[Extracted data entries]
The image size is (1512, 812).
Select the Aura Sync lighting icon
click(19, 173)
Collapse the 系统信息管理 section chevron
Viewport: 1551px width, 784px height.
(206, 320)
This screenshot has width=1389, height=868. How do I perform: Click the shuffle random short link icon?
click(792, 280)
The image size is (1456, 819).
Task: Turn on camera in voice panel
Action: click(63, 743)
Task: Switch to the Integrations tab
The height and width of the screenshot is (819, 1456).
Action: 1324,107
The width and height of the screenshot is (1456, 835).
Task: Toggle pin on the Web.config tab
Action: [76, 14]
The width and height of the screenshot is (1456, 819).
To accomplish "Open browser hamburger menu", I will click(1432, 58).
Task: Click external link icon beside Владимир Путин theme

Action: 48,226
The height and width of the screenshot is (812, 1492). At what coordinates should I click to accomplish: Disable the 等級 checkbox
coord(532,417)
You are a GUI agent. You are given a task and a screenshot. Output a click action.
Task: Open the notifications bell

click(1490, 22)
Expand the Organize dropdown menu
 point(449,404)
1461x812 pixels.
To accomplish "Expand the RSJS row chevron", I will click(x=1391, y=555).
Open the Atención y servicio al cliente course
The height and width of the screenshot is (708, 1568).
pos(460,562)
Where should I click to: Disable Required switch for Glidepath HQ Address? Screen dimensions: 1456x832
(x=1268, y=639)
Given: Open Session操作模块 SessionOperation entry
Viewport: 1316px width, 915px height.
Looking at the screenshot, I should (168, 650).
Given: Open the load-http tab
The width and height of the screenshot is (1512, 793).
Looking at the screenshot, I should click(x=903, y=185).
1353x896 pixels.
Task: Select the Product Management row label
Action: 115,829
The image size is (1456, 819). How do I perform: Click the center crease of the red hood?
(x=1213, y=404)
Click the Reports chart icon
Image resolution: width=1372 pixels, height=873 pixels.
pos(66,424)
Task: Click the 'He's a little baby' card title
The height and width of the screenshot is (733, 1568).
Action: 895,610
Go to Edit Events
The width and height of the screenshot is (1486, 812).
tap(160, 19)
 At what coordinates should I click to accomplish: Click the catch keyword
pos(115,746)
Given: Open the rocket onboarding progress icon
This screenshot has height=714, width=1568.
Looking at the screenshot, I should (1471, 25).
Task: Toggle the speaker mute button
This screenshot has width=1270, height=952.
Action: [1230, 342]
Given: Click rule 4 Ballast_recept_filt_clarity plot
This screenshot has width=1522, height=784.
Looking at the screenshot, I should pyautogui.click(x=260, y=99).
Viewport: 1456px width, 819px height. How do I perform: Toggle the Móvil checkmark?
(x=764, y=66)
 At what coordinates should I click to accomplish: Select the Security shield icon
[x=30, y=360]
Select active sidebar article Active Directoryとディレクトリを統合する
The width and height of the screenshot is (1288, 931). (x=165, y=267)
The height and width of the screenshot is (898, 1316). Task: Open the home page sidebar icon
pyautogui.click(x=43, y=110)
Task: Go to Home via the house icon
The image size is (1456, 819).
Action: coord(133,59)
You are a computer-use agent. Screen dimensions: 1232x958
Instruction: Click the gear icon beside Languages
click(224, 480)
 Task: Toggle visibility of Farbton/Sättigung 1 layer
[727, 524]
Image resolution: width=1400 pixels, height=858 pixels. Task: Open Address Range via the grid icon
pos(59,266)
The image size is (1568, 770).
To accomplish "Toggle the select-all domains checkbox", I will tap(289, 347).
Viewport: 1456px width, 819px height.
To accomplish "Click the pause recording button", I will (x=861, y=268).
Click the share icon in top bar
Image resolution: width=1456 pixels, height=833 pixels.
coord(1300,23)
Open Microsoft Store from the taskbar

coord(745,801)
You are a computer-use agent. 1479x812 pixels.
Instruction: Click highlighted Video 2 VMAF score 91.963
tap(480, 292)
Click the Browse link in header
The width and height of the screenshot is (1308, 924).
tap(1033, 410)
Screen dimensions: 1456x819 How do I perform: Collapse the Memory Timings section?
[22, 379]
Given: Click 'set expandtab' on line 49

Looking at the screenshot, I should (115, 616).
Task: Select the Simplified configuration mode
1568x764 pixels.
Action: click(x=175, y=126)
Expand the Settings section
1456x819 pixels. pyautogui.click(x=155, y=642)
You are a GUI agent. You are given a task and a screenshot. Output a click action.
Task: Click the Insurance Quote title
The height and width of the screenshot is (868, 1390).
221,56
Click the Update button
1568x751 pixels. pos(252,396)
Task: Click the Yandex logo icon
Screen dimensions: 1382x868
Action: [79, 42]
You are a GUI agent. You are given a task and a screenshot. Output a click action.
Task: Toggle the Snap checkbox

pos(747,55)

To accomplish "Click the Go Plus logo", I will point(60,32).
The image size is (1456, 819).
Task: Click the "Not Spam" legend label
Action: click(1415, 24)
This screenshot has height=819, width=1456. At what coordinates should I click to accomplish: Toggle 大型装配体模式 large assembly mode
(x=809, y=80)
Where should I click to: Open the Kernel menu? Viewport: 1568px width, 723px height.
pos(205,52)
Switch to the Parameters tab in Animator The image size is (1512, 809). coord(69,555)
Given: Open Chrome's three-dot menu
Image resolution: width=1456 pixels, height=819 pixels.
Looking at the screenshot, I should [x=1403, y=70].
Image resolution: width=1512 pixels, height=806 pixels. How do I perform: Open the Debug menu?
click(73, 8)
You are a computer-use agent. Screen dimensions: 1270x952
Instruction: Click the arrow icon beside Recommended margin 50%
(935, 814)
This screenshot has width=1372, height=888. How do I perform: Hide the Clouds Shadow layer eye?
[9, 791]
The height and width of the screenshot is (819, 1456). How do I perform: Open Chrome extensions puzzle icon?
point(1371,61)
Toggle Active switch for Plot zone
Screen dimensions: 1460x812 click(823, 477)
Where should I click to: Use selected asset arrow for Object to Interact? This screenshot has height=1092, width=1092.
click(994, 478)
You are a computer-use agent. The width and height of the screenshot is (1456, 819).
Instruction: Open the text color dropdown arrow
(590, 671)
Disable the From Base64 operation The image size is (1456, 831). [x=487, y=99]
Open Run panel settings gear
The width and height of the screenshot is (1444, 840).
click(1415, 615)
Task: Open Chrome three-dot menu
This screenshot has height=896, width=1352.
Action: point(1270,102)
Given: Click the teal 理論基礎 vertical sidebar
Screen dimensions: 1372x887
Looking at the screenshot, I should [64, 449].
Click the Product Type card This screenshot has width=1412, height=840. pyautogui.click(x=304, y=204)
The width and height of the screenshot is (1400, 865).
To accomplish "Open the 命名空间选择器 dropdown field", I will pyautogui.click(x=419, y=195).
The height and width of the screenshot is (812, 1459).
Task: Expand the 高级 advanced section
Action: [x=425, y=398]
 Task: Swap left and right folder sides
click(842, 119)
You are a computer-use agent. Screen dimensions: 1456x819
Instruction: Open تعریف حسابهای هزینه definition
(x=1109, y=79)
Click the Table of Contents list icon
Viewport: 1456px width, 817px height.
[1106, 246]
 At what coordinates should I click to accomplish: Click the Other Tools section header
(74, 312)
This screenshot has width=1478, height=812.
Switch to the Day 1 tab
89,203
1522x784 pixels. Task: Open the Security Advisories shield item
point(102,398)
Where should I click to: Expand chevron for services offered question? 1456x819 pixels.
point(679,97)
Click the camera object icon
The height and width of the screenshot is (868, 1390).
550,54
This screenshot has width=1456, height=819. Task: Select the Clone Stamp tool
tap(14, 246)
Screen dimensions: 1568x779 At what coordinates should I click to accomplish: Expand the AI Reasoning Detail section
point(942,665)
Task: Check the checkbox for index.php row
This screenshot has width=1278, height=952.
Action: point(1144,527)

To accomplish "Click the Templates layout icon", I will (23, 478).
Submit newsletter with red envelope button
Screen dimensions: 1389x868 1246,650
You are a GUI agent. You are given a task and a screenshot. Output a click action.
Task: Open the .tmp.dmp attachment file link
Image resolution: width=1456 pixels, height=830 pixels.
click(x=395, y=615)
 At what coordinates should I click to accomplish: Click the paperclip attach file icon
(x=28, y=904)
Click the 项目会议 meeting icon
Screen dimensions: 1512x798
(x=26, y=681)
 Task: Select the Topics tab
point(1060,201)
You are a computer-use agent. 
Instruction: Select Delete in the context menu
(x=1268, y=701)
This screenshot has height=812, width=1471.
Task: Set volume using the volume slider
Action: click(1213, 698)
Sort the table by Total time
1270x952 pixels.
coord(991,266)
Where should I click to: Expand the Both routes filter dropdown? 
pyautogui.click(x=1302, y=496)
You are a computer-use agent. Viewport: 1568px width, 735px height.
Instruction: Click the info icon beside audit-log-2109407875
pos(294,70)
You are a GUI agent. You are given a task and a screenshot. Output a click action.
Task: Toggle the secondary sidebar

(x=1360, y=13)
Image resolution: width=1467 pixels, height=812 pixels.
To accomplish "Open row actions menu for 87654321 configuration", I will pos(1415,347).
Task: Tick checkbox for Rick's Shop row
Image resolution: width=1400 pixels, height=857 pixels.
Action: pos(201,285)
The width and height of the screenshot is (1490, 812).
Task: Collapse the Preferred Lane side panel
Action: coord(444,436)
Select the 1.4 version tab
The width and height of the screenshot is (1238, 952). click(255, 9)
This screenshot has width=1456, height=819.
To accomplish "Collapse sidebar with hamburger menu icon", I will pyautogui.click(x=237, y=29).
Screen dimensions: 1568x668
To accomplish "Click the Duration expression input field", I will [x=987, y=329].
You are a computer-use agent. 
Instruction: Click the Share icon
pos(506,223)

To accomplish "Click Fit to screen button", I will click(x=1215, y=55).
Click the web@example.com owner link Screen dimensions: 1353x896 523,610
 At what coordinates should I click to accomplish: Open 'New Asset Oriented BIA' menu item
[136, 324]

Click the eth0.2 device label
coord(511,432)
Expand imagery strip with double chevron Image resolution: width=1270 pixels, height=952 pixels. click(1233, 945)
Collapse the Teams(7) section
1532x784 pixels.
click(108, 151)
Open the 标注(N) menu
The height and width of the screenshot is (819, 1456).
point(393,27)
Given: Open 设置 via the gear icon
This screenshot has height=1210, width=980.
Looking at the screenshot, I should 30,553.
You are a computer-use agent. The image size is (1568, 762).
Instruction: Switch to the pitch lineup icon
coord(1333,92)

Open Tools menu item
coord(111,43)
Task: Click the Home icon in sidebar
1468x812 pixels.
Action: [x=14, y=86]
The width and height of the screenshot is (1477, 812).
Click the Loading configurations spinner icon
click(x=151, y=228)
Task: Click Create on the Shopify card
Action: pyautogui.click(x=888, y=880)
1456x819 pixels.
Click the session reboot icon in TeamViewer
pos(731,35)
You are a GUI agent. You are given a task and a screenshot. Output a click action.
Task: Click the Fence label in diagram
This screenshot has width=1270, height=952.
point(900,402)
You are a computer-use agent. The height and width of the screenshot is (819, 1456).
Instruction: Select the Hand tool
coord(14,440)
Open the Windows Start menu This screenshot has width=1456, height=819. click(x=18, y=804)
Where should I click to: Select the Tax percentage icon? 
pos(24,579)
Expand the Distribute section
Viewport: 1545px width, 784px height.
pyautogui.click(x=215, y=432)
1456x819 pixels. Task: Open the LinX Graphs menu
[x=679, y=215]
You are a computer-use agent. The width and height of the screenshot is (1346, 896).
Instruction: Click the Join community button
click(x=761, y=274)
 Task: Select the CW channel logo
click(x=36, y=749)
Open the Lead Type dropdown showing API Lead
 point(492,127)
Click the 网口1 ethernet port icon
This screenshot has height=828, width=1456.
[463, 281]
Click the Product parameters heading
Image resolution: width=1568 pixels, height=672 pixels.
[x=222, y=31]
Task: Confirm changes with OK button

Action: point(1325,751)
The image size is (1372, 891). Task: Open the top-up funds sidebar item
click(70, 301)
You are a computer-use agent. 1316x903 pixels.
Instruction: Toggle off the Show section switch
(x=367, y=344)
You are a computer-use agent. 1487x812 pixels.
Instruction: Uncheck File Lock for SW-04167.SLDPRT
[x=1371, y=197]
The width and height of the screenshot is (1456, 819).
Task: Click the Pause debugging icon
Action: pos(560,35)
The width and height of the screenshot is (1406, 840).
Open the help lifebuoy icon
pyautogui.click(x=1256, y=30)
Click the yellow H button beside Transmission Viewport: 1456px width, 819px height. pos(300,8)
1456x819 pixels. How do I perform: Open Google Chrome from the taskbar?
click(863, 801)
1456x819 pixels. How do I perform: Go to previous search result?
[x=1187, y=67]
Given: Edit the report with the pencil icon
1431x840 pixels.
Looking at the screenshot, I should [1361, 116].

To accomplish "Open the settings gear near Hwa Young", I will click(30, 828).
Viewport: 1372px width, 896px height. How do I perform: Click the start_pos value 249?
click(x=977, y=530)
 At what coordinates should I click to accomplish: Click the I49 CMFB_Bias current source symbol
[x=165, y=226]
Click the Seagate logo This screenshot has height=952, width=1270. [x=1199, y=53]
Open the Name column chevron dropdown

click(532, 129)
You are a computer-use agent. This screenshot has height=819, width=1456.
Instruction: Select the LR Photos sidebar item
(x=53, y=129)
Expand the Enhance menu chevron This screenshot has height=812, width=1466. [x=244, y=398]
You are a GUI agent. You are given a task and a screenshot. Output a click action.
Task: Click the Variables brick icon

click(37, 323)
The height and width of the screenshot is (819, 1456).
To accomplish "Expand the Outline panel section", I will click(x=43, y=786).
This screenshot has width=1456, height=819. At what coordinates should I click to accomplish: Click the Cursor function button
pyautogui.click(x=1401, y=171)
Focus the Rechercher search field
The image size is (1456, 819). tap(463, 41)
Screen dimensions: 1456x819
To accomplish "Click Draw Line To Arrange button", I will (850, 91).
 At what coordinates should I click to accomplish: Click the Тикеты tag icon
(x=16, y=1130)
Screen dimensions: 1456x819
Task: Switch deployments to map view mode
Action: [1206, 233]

*TASK ITEM:* Wherever a line holds the word "three", copy that line out of the entries above.

*REPLY TO THE EXERCISE:*
Given: Open Chrome's three-dot menu
Task: Open Chrome three-dot menu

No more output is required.